Road trip recipes: Beef and red wine (not quite) pie.
In the early part of our road trip we stopped for a pie and chips at Autumns Breath B&B and cafe in Graskop. The beef was soft and peppery – clearly slow cooked in a delicious sauce! Inspired, I bought some beef short ribs to slow cook in our potjie for our first night camping in Malalotja. Beef short ribs are a great cut, tasty and cheap! A bottle of beer and some dried herbs made a simple sauce to go with potatoes baked in the fire.

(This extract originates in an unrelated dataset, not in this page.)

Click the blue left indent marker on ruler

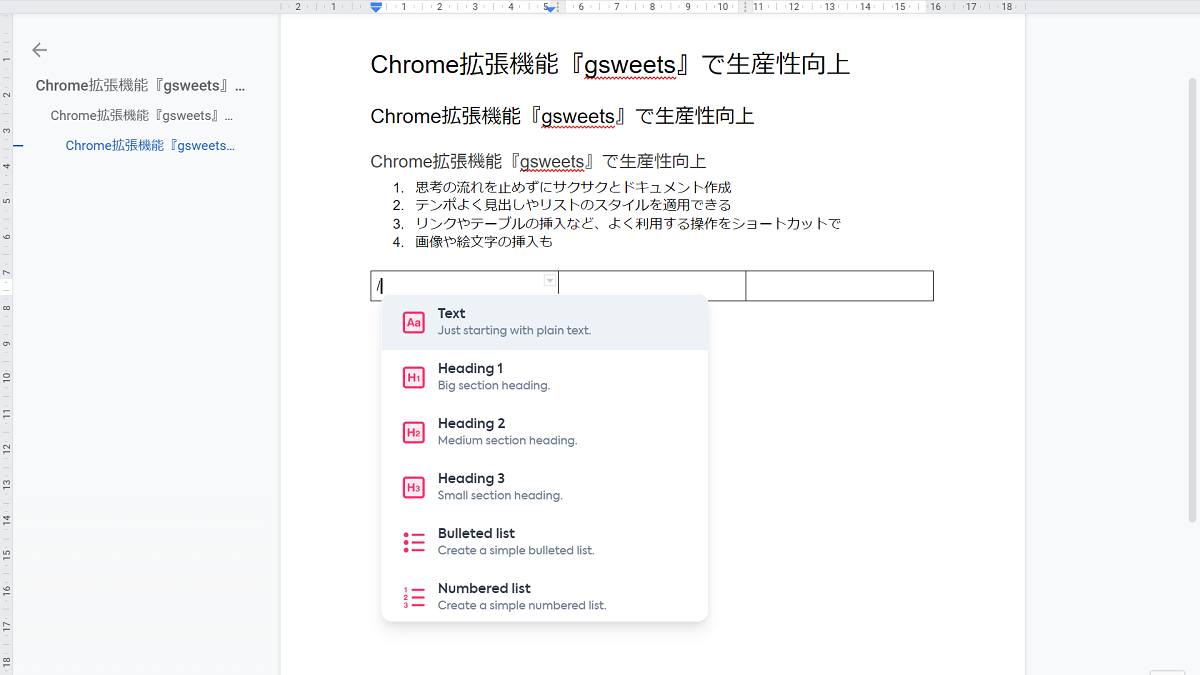(x=376, y=8)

It was a tasty and simple camping meal, but not the best choice if you are hungry on arrival – even 1 hr was not quite enough time to cook to beef to fall-apart perfection.
With all these inspiring tastes, I determined to try and make the best slow cooked beef pie when I got back to Cape Town.
Beef and red wine pie
500g beef short ribs (pick cuts with just a little fat).
3-4 shallots, cut in to slices.
3-4 garlic cloves, chopped finely.
1/3 bottle of red wine.
1 pack puff pastry.
Cut the short ribs up in to large chunks (keep the bone pieces in). Quickly brown the beef in a little oil (not olive, something that can withstand higher temperatures, any cheap oil will do). Place the beef in a casserole dish (cast iron ideally – then you can always make a delicious gravy on the hob after- I unfortunately can’t afford one of these dishes yet!). Add the chopped garlic and shallots and cover in red wine. You can add some herbs if you like, rosemary is quite nice with this, or just a sprinkle of general dried italian herbs.
Slow cook in the over until the beef falls apart. I think ours took around about 2 1/2 hours on 120c.
The reason I can’t tell you exactly how long it took is because when I got home from my yoga class the oven was off, although Ben had quite recently checked on it. The sad thing was that the oven wouldn’t turn on again – a broken switch so we later found out. This is problematic as the next step would have been to roughly shred the beef, remove the bones and thicken the sauce in a pot on the stove (adding a little cornflour if necessary) before adding the meat to individual cocottes, topping with puff pastry and cooking in the oven for a further 20-30 minutes until golden….the perfect pie!
Unfortunately with our broken oven this was not to be, so I quickly made some sweet potato mash and topped this with the beef and thickened sauce. We also had parmesan peas – really simple, just cooked peas warmed with a little olive oil and grated parmesan until the parmesan melts and the peas become fantastically sticky. Dinner was saved but unfortunately our oven could not be saved and I’ve now been without it for a week! The perils of rented property!